··· RECORD EXCERPTS ···

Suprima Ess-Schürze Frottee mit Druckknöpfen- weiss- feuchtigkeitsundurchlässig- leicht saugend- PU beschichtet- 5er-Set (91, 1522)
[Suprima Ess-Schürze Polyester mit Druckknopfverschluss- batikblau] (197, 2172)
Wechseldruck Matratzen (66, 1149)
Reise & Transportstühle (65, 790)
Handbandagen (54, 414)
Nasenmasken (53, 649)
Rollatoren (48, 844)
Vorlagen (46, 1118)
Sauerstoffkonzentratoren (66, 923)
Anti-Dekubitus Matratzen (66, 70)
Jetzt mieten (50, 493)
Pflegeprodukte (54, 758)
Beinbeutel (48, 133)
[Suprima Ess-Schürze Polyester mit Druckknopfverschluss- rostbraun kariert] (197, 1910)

···
··· RECORD EXCERPTS ···

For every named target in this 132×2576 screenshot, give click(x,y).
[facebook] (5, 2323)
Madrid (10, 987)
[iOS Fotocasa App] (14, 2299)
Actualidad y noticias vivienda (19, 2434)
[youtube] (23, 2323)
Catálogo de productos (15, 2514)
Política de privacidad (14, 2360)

···

- _WORK TO COMPLETE_:
What you return must be an exact retyping of the lines above starting at the line with "Suprima Ess-Schürze Frottee" and ending at the line with "kariert] (197, 1910)", and nothing besides.

- _RESPONSE BOX_:
Suprima Ess-Schürze Frottee mit Druckknöpfen- weiss- feuchtigkeitsundurchlässig- leicht saugend- PU beschichtet- 5er-Set (91, 1522)
[Suprima Ess-Schürze Polyester mit Druckknopfverschluss- batikblau] (197, 2172)
Wechseldruck Matratzen (66, 1149)
Reise & Transportstühle (65, 790)
Handbandagen (54, 414)
Nasenmasken (53, 649)
Rollatoren (48, 844)
Vorlagen (46, 1118)
Sauerstoffkonzentratoren (66, 923)
Anti-Dekubitus Matratzen (66, 70)
Jetzt mieten (50, 493)
Pflegeprodukte (54, 758)
Beinbeutel (48, 133)
[Suprima Ess-Schürze Polyester mit Druckknopfverschluss- rostbraun kariert] (197, 1910)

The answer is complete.